Task brief: Beginning with the line that holds "This screenshot has width=824, height=512." and ending with the last line, please repeat the entries exactly and omit the pictures.

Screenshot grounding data
....
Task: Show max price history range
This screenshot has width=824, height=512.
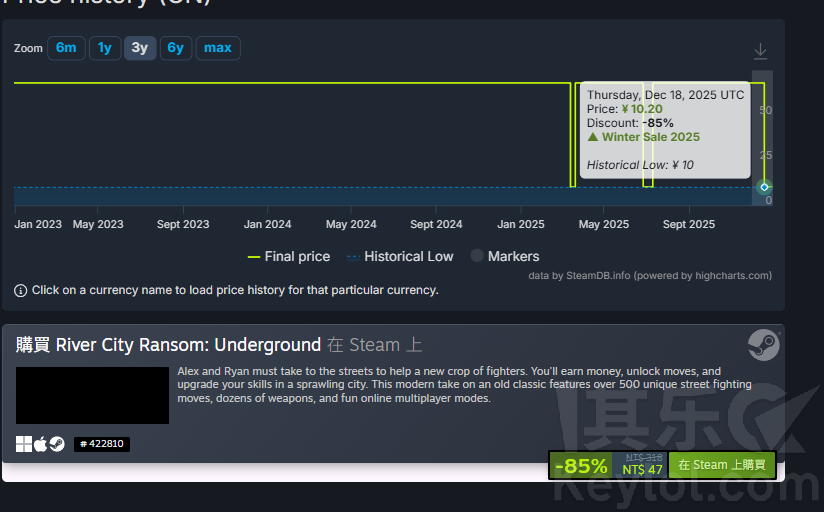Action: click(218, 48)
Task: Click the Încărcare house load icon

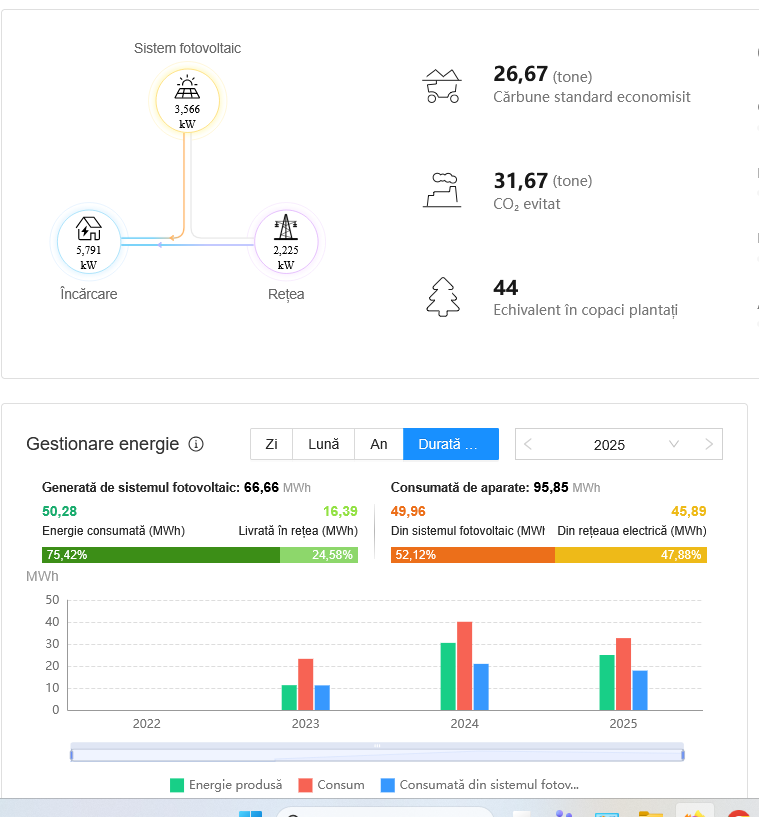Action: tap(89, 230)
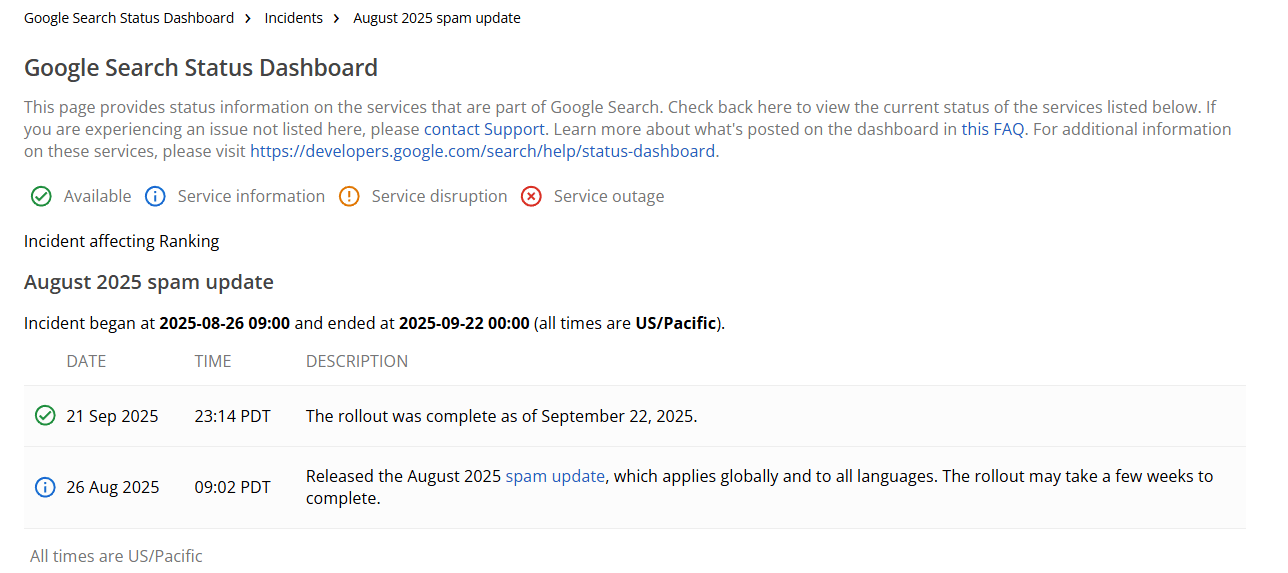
....
Output of the task:
This screenshot has width=824, height=512.
Action: click(218, 48)
Task: Click the Încărcare house load icon

Action: tap(89, 230)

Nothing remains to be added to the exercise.